BELLOWS FALLS, Vt. – Village Square Booksellers welcomes New England poets Jon Andersen, author of “Augur,” and Ross Thurber, author of “Pioneer Species,” for a reading Saturday, Jan. 12 at 1 p.m., followed by Open Mic Poetry, led by the River Voices.

Jonathan Andersen’s most recent collection of poems, “Augur,” was the recipient of the 2017 David Martinson-Meadowhawk Prize. The augurs of ancient Rome were charged with studying natural phenomena, like the flight habits of birds, in order to look for propitious or unfavorable omens. The poems in “Augur” are attempts to “decode” the signs of a world in the midst of tremendous and often bewildering upheaval. Written from the interlocking perspectives of father, husband, son, brother, educator, and citizen, the poetry seeks to engage life with clarity.

For 12 years, Andersen was a high school English and special education teacher, and since 2008 he has been a professor of English at Quinebaug Valley Community College in Danielson and Willimantic, Conn. He and his wife, fellow writer and educator Denise Abercrombie, live in Storrs, Conn., and have two sons, Kit and Miles.

poetry
Ross Thurber. Photo provided.

Ross Thurber is a farmer and poet living and working on his family farm in Brattleboro, Vt. His first collection, “Pioneer Species,” was published by Green Writers Press in April 2018. His work has also appeared in Vermont Life, Bloodroot Literary, anthologized and in “Birch Song: Vermont Voices” published by Blue Line Press 2018. He received an award of an Emily Mason fellowship for a residency at the Vermont Studio Center in 2012.

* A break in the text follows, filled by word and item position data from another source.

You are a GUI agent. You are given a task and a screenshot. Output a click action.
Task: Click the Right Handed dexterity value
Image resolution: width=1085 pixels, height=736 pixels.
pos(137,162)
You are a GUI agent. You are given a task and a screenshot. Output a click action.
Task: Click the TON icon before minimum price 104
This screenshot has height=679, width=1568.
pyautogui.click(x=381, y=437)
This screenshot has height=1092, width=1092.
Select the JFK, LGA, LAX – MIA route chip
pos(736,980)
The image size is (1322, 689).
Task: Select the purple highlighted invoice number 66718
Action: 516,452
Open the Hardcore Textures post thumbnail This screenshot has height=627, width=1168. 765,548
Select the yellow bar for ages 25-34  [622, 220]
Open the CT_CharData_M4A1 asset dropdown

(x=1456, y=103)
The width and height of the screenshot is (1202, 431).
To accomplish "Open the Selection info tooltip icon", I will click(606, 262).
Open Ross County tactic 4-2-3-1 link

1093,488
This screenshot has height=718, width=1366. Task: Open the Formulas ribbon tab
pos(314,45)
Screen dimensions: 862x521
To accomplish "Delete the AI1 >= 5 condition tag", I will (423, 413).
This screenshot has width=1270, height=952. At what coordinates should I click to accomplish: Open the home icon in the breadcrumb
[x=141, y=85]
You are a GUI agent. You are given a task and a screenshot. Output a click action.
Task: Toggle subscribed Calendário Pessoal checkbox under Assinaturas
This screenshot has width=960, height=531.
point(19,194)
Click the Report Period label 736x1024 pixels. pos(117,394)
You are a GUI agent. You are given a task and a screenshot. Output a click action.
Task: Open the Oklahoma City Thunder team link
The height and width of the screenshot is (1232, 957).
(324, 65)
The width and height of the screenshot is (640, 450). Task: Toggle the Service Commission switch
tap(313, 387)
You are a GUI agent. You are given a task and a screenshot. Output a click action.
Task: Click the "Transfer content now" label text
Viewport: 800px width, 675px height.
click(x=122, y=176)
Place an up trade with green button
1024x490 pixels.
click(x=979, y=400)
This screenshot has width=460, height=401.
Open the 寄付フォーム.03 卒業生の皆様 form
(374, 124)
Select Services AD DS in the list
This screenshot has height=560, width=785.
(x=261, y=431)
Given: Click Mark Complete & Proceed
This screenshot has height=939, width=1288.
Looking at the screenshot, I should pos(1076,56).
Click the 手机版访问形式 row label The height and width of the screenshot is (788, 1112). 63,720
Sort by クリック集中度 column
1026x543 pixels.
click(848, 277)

“Pioneer Species” is a collection of poems that is divided into four sections: “Green Popplewood,” “Sunburnt Juniper,” “Stag Horn Sumac,” and “Snow Melt, Black Brook.” Each section represents a seasonal form of succession that is both literal and abstract. Ultimately, the poems in this manuscript have been winnowed to represent a narrative that echoes the idea that, like a lyric poem, stability is only a moment in time – one to be cherished.